ポルトガルでは,85年6月に,社会・社会民主党の連立政権が崩壊し,同11月,社会民主党のシルバ単独政権が成立し,86年2月には,ソアレス新大統領(前首相,社会党)が選出された。外交面では,86年1月にEC加盟を実現した。
経済面ではシルバ政権は前政権の緊縮引締め政策を緩和する政策をとっている。
ギリシャでは,全ギリシャ社会主義党(PASOK)政権のパパンドレウ首相が85年3月国会において同党推薦候補サルゼタキス最高裁判事を新大統領に選出させることに成功し,その余勢をかって6月に行われた繰り上げ総選挙においても安定多数を制し,引き続き4年間政権を担当することとなった。
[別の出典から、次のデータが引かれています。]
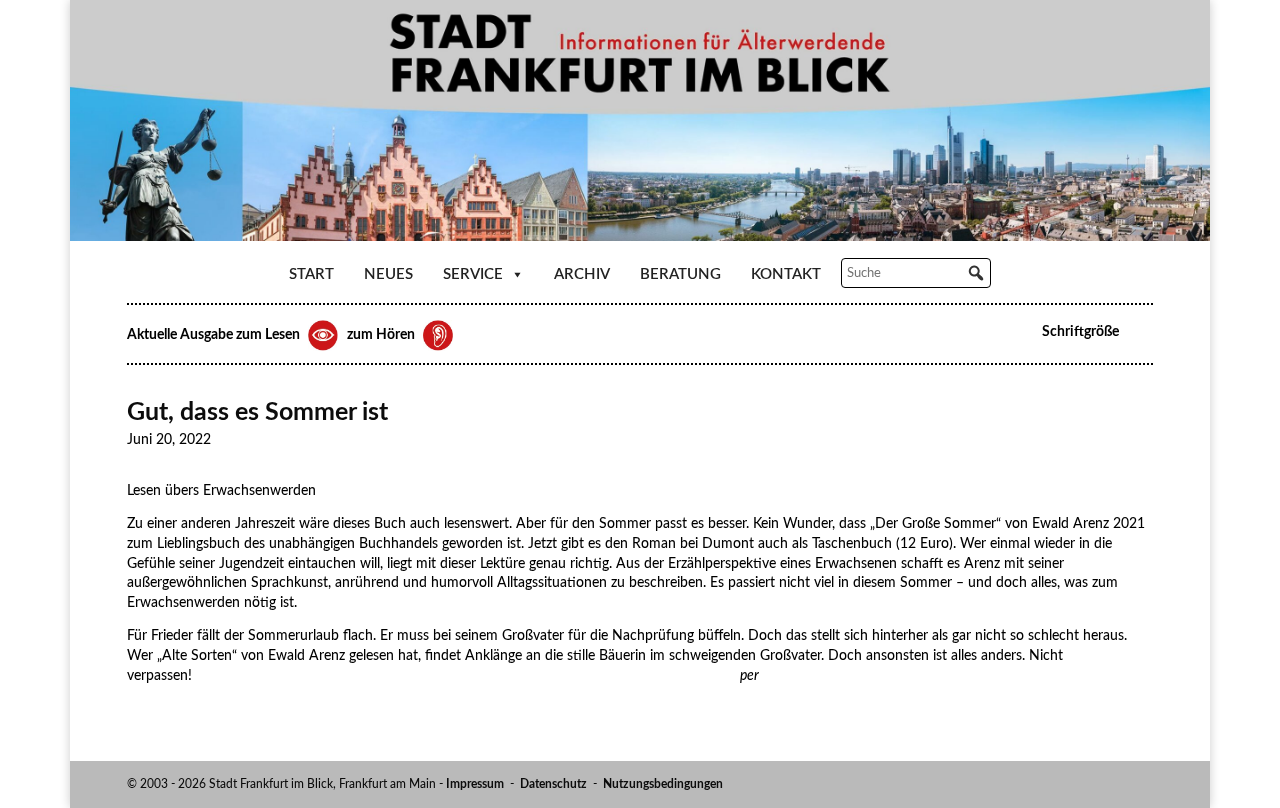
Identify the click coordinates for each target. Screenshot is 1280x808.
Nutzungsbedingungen (663, 784)
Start (311, 274)
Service (473, 274)
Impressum (475, 784)
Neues (388, 274)
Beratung (680, 274)
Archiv (582, 274)
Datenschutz (553, 784)
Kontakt (786, 274)
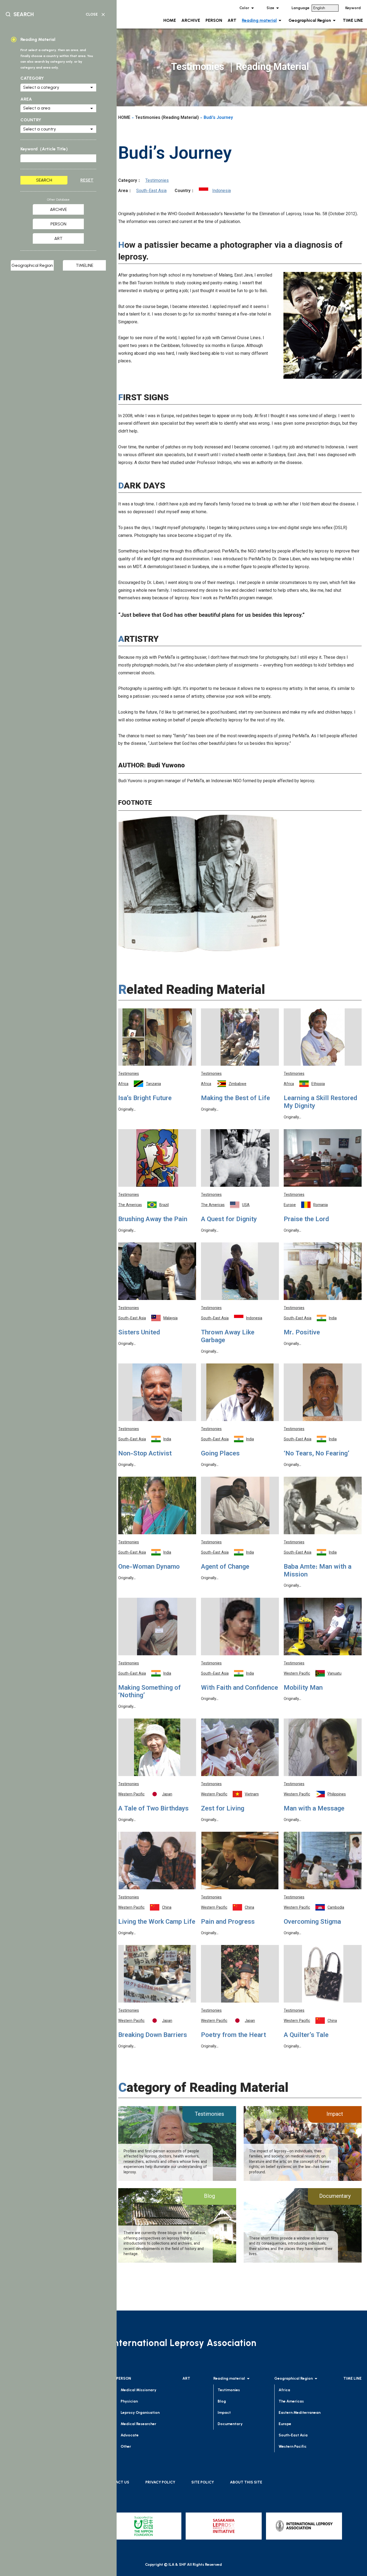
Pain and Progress (228, 1922)
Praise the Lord (306, 1219)
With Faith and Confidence (239, 1688)
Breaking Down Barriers (152, 2035)
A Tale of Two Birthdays (153, 1809)
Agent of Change (225, 1567)
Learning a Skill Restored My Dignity (320, 1102)
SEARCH (44, 180)
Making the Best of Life (235, 1098)
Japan (167, 1795)
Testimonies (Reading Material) (167, 118)
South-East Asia (151, 191)
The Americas (130, 1205)
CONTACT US (117, 2482)
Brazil (164, 1205)
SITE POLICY (202, 2482)
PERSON (214, 20)
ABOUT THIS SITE (246, 2482)
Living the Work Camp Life (156, 1922)
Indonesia (221, 191)
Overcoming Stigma (312, 1922)
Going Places (220, 1454)
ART (232, 20)
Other (126, 2446)
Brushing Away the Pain (152, 1219)
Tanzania (153, 1084)
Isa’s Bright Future (145, 1098)
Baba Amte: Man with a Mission (317, 1571)
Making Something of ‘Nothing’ (149, 1692)
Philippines (337, 1795)
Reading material (259, 20)
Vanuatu (334, 1674)
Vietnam (252, 1795)
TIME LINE (353, 20)
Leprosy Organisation (140, 2412)
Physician (129, 2401)
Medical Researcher (138, 2424)
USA (246, 1205)
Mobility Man (303, 1688)
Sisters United (139, 1333)
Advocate (130, 2435)
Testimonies (157, 181)
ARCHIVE (190, 20)
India (333, 1318)
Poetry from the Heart (233, 2035)
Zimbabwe (237, 1084)
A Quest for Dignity (229, 1219)
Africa (123, 1084)
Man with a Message (314, 1809)
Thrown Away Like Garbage (227, 1337)
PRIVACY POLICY (160, 2482)
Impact (224, 2412)
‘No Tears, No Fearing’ (316, 1454)
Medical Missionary (138, 2390)
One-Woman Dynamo (149, 1567)
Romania (320, 1205)
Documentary (230, 2424)
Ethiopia (318, 1084)
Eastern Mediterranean (300, 2412)
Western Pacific (297, 1674)
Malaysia (170, 1318)
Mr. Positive (302, 1333)
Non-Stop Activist (145, 1454)
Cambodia (336, 1908)
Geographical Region (310, 20)
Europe (290, 1205)
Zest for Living (222, 1809)
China (166, 1908)
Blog (222, 2401)
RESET (86, 180)
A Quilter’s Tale (306, 2035)
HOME (169, 20)
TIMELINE (84, 265)
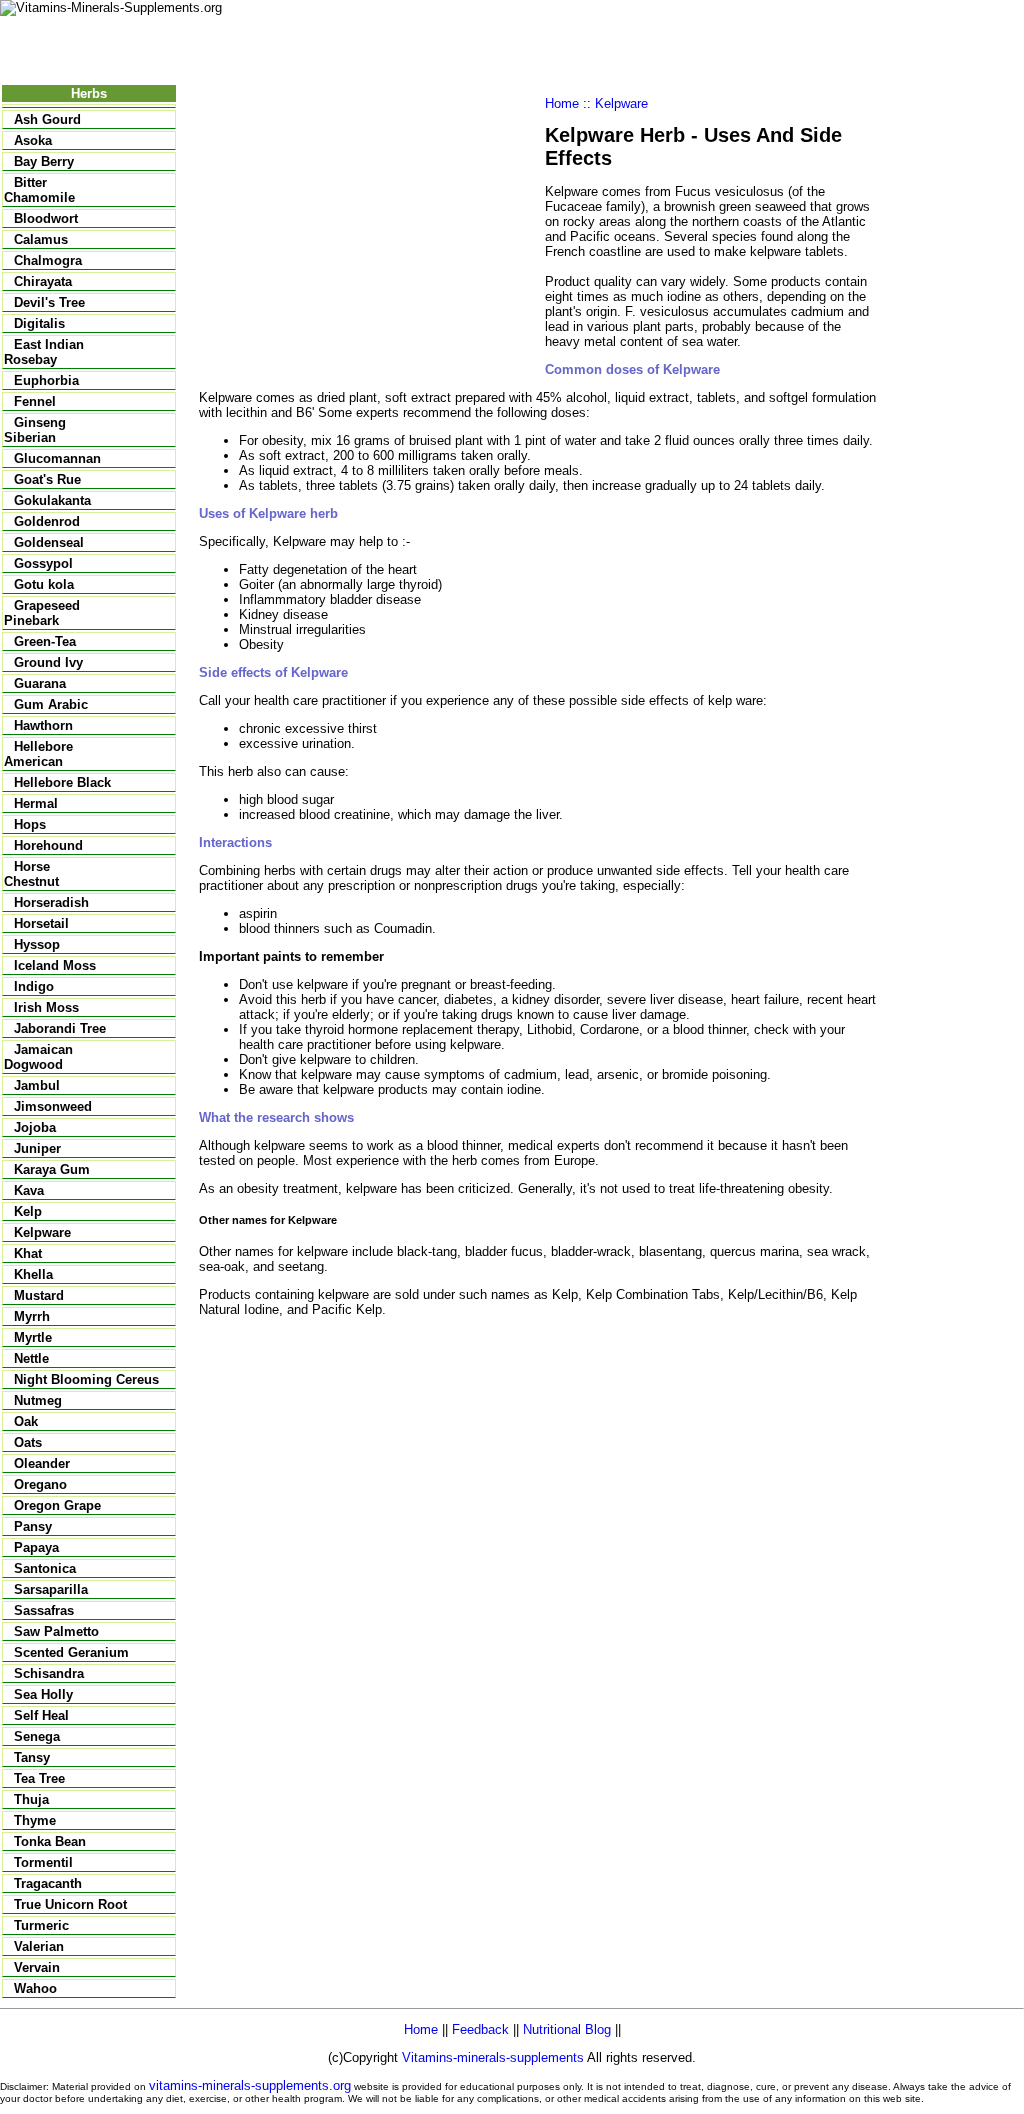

サイプラスにおいては,1月の国連主催のギリシャ・トルコ両系住民間首脳会談が決裂したことに伴い,国会においてキプリアヌー大統領に対する批判が高まり,2月に大統領不信任案が可決されたが,12月に行われた国会議員選挙では,同大統領の率いる民主党が第3党から第2党に躍進した。このため,同大統領の地位は強化され,内政上の危機は回避された。
マルタにおいては,ポニチ新首相の下に従来の強硬外交路線の軟化が見られ,西側諸国との関係改善の努力も見られた。
(リ)ヴァチカン
11月から12月にかけて開催された特別世界代表司教会議では,法王が信仰の統一と教会組織の統一の中心的存在であることが再確認され,現法王の指導力が一段と強化され,教会活動・国際情勢に関する法王の言動にますます重味が加わることになった。
法王は,中米,ベネルックス,アフリカを歴訪し,現地教会,信者大衆への宗教活動を行うとともに各国政府首脳と会談した。中米訪問では教会のあり方として貧しい人々を重視することが必要なことを強調,オランダにおけるプロテスタントとの対話の推進,アフリカにおける開発途上国共通の問題への理解と連帯の表明,アパルトヘイトの非難,イスラム教との対話の促進などを訴え,話合いによる平和と隣人愛を説く法王の真摯な姿は多くの人々の共感を呼び,ヴァチカンの国際的イメージの向上に貢献した。
また,11月の米・ソ首脳会談に先立って,法王は米・ソ両首脳に親書を送り対話の進展を要望したが,これは,法王の核軍縮と平和に対する関心の強さを物語るものである。